Children on Social Media:
Social media is unfortunately a common environment to encounter child predators, bullying and the over sharing of personal information.
There are a number of new ways to talk — however and with whomever you’d like. Popular chat alternatives include mobile apps like Kik, Yik Yak and WhatsApp. These apps typically use Wi-Fi to send messages, pictures and videos — allowing them to be shared in a rather discrete manner.
With the low-key nature of these apps, they may seem like a privacy-smart alternative, right? Unfortunately, that’s not the case. These apps can cause users some pretty serious problems.
Extortion, phishing, malware and catfishing are some of the biggest threats users are confronted with.
Young users are the most prone to these threats. They see these apps as harmless new ways to interact and don’t understand the importance of keeping online conversations secure.
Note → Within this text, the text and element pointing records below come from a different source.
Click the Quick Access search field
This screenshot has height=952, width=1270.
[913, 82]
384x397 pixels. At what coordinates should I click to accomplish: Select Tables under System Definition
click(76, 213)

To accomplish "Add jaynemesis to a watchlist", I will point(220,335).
The instant messaging app Kik has come under fire for inadvertently providing sexual predators an ideal medium for engaging with underage users. The anonymous message board app Yik Yak has been scrutinized for the prevalence of cyber bullying on their platform.
Many young people are oblivious to these dangers and attempt to hide these apps from their parents. They will password protected them or store them deep within a concealed folder of their phone. Because messages are sent over Wi-Fi they will not show up on their phone bill, making interactions harder to monitor.
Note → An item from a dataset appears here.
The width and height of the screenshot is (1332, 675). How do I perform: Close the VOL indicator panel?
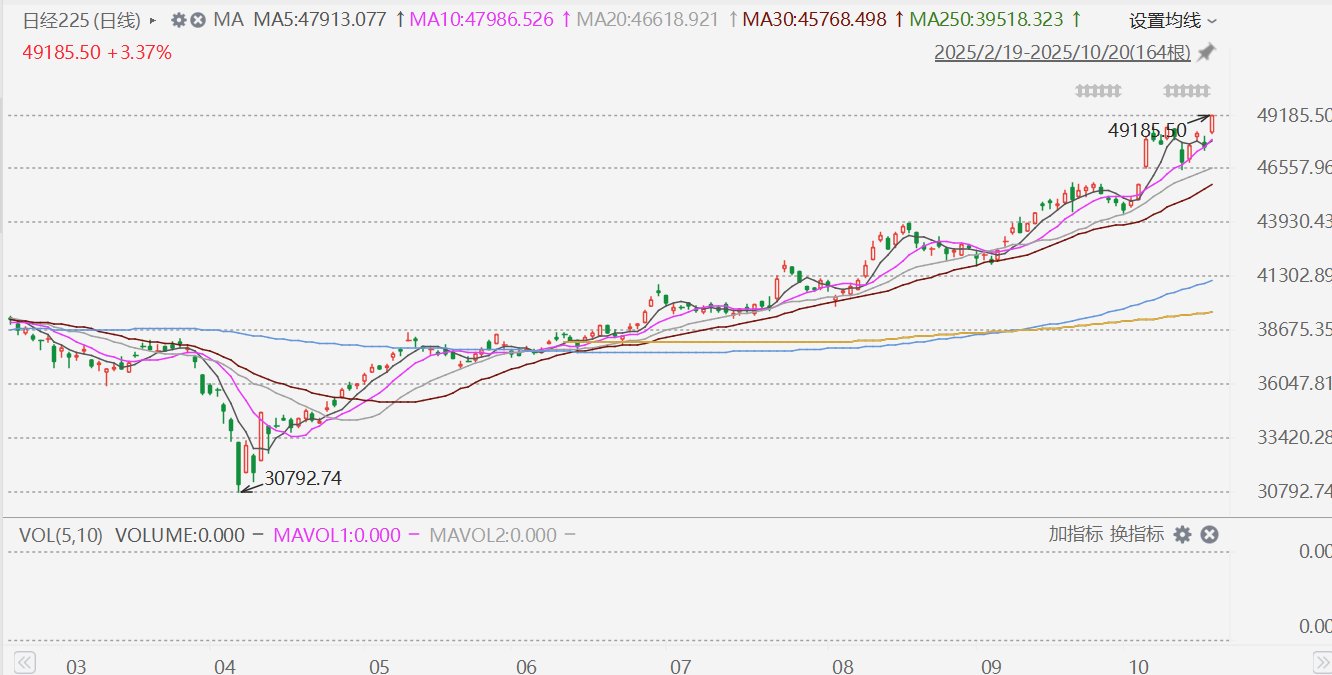1208,535
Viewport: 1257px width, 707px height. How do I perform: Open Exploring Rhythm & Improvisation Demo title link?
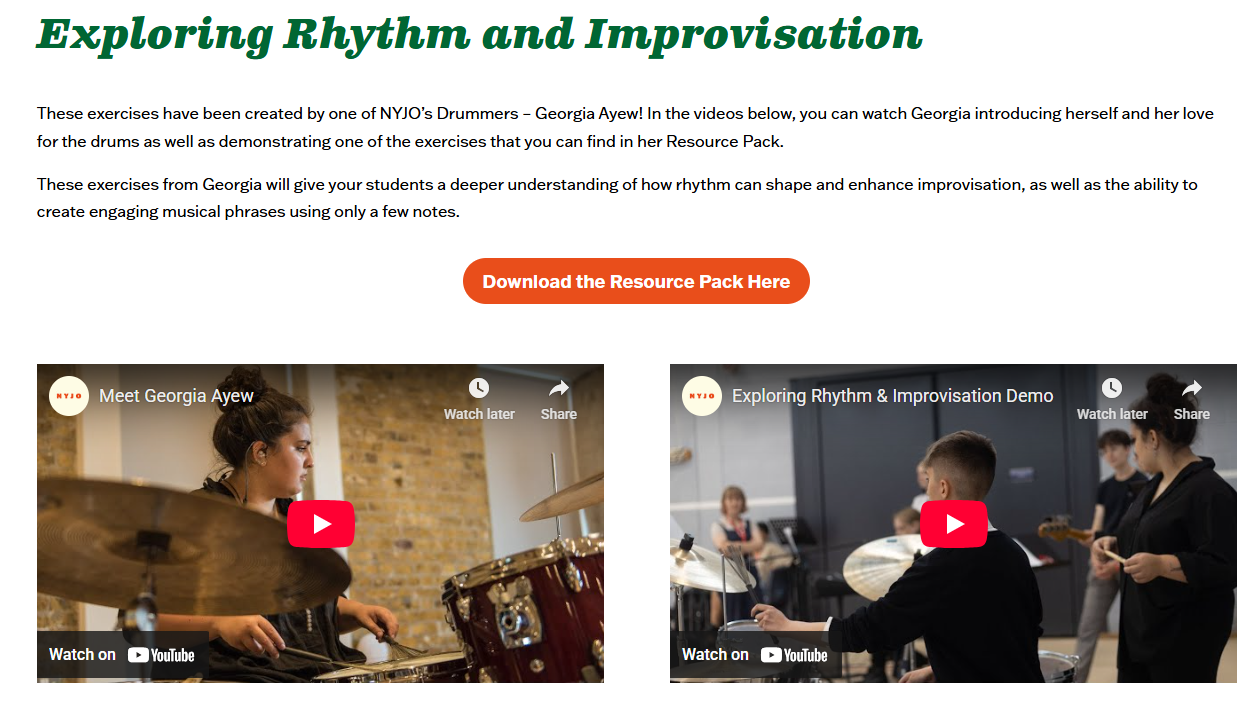pyautogui.click(x=892, y=396)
Make sure you talk with your children about cybersecurity threats, such as malware and phishing scams, and frequently discuss the dangers of talking to strangers online.
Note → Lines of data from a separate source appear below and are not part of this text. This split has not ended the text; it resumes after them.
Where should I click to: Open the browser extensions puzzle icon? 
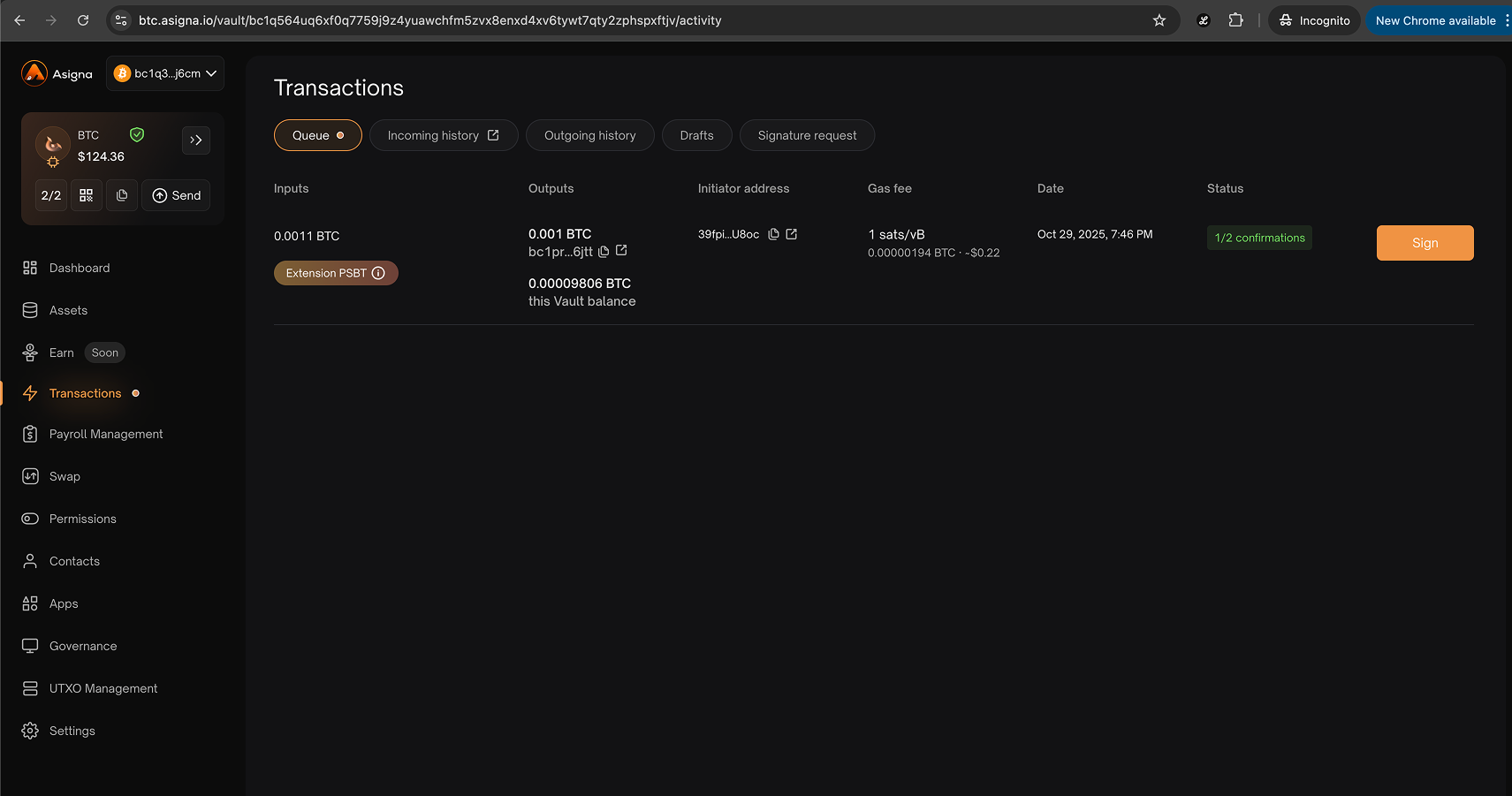[1235, 20]
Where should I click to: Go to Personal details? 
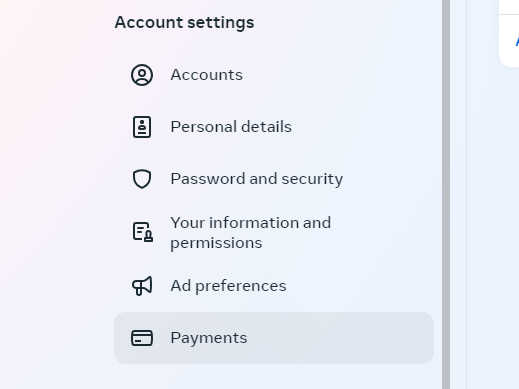(274, 127)
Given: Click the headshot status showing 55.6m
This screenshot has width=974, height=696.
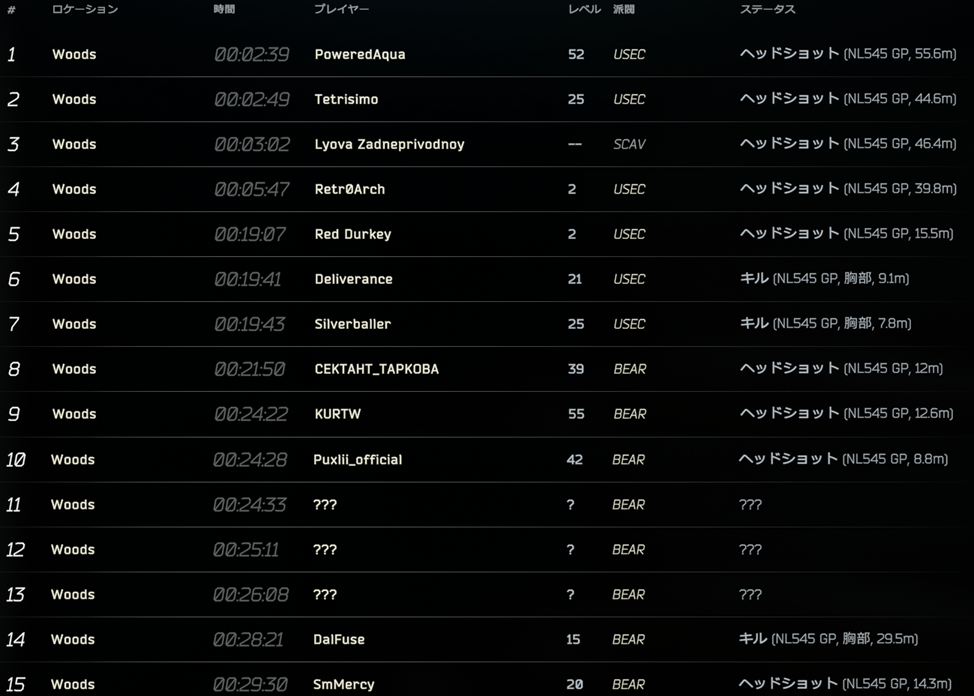Looking at the screenshot, I should pyautogui.click(x=846, y=54).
Staying Safe on Online Dating Services:
Online Dating Privacy Concerns
Online dating has become big business, especially for fraudsters. These criminals create fake accounts and manipulate users into disclosing their personal information. Never disclose your personal email, home address, place and date of birth or financial information to anyone you’ve met online.
Many online dating websites have relaxed Internet security, despite having massive amounts of personal and, sometimes, financial information. In 2013, Cupid Media (that owns and operates 30+ dating websites globally) had over 42 million customer’s personal information exposed. With the impact of these various attacks, it is important to always create a unique password for each site.